Five months ago Priti Patel, when she was Home Secretary, announced plans to send asylum seekers to Rwanda to try to deter people from crossing the Channel.
Since then 23,293 people have arrived in the UK after making the journey.
On April 14 Ms Patel signed what she described as a “world-first” agreement with Rwanda, under which the East African country will receive people deemed by the UK to have arrived “illegally”, and are therefore inadmissible under new immigration rules
But the first deportation flight, due to take off on June 14, was grounded amid legal challenges.
Several asylum seekers, the Public and Commercial Services Union and charities Care4Calais, Detention Action and Asylum Aid are embroiled in a court case with the Home Office as they challenge the legality of the policy.
The number of people reaching the UK in small boats from France has increased steadily in recent years.
Some 299 were detected in 2018, followed by 1,843 in 2019 and 8,466 in 2020, official figures show.
Often they are rescued at sea and taken to Dover for initial processing.

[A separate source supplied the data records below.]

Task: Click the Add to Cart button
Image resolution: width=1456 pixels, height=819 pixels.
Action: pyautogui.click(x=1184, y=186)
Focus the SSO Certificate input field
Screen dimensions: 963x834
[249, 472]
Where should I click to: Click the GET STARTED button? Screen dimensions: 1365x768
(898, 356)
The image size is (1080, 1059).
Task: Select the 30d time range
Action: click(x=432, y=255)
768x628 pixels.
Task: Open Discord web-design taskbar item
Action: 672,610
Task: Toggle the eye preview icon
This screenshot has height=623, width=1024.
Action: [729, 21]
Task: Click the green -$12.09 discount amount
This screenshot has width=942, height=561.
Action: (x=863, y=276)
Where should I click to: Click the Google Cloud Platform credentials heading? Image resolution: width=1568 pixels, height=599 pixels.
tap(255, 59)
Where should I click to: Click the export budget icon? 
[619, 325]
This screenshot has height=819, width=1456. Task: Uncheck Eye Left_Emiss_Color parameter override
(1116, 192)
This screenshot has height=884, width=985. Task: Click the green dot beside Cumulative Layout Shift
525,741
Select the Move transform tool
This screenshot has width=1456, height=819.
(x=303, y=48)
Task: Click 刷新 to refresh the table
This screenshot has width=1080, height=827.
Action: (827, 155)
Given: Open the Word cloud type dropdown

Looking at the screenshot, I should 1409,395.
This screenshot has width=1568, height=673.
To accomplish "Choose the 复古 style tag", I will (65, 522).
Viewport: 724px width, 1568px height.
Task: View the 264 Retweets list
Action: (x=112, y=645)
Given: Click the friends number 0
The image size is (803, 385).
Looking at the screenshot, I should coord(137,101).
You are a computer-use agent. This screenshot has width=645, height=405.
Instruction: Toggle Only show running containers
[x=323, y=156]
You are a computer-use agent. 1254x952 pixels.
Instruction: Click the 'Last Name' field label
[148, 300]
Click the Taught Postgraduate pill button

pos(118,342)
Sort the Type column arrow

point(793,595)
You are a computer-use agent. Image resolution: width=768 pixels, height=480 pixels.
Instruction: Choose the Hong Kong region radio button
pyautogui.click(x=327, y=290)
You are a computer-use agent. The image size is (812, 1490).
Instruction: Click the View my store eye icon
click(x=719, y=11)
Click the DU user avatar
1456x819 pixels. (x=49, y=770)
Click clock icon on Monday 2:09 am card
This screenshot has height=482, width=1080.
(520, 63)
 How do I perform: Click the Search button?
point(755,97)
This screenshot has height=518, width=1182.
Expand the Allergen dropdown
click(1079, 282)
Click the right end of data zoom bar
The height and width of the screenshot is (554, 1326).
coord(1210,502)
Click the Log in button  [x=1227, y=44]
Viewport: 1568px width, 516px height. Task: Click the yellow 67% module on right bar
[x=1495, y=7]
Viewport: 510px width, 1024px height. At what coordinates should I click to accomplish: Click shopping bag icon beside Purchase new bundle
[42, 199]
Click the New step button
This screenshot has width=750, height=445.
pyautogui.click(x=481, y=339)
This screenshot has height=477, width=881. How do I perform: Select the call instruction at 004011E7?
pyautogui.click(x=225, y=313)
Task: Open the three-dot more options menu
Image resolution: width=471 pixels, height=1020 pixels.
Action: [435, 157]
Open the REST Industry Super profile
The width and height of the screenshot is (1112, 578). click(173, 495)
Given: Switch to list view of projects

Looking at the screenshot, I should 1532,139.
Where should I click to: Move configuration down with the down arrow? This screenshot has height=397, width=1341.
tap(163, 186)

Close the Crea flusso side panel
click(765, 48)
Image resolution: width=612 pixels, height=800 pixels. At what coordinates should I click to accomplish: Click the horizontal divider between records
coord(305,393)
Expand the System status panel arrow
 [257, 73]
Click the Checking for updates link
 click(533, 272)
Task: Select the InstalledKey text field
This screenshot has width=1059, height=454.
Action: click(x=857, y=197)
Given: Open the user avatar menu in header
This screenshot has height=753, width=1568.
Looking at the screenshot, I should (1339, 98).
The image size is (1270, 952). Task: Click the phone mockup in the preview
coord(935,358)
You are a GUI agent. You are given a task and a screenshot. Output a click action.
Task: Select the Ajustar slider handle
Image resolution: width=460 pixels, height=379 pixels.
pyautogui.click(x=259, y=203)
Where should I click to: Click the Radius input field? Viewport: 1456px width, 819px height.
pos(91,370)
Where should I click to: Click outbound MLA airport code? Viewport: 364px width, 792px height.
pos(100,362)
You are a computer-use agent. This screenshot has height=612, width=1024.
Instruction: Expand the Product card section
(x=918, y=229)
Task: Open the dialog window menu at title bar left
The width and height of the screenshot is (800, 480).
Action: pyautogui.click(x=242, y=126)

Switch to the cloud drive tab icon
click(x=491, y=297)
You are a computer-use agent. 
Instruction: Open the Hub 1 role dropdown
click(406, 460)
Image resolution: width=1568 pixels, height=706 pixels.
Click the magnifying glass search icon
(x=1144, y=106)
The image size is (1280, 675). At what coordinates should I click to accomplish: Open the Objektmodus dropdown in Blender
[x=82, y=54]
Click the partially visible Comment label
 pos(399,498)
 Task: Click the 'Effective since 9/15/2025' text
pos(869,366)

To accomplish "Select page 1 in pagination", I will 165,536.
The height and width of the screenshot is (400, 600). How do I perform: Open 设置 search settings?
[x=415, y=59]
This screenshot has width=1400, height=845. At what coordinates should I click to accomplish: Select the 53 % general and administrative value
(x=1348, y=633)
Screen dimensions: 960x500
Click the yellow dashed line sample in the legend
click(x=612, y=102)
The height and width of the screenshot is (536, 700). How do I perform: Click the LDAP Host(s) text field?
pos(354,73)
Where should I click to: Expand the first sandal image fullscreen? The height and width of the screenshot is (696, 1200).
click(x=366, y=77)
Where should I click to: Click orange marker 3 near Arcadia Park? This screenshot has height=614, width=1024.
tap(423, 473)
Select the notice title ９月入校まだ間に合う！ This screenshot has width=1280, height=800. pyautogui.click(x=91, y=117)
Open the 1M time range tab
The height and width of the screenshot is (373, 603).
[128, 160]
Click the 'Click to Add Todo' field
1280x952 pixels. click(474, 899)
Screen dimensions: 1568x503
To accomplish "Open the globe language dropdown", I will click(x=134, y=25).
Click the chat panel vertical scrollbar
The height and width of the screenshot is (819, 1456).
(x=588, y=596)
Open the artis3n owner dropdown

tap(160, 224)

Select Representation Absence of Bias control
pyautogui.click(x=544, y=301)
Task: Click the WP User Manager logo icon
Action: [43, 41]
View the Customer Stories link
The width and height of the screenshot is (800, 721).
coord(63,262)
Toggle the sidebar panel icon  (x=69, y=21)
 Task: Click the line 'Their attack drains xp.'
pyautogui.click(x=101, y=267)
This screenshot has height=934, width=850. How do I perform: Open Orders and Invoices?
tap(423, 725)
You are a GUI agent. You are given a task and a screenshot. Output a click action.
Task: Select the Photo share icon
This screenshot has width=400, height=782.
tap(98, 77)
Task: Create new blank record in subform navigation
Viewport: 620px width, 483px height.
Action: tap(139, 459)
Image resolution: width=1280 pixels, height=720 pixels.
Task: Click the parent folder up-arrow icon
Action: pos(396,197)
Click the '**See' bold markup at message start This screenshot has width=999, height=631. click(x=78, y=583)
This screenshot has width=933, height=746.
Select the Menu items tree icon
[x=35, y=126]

Other have landed by themselves in places such as Dungeness and Kingsdown near Deal.
But numbers coming to England in small boats are a fraction of the number of people going to mainland Europe.
Data from the UN’s refugee agency shows at least 120,441 people arrived in Europe via the Mediterranean by land and sea last year.
The Ministy of Defence said its data is taken from “live operational systems” and is subject to change, “including reduction”.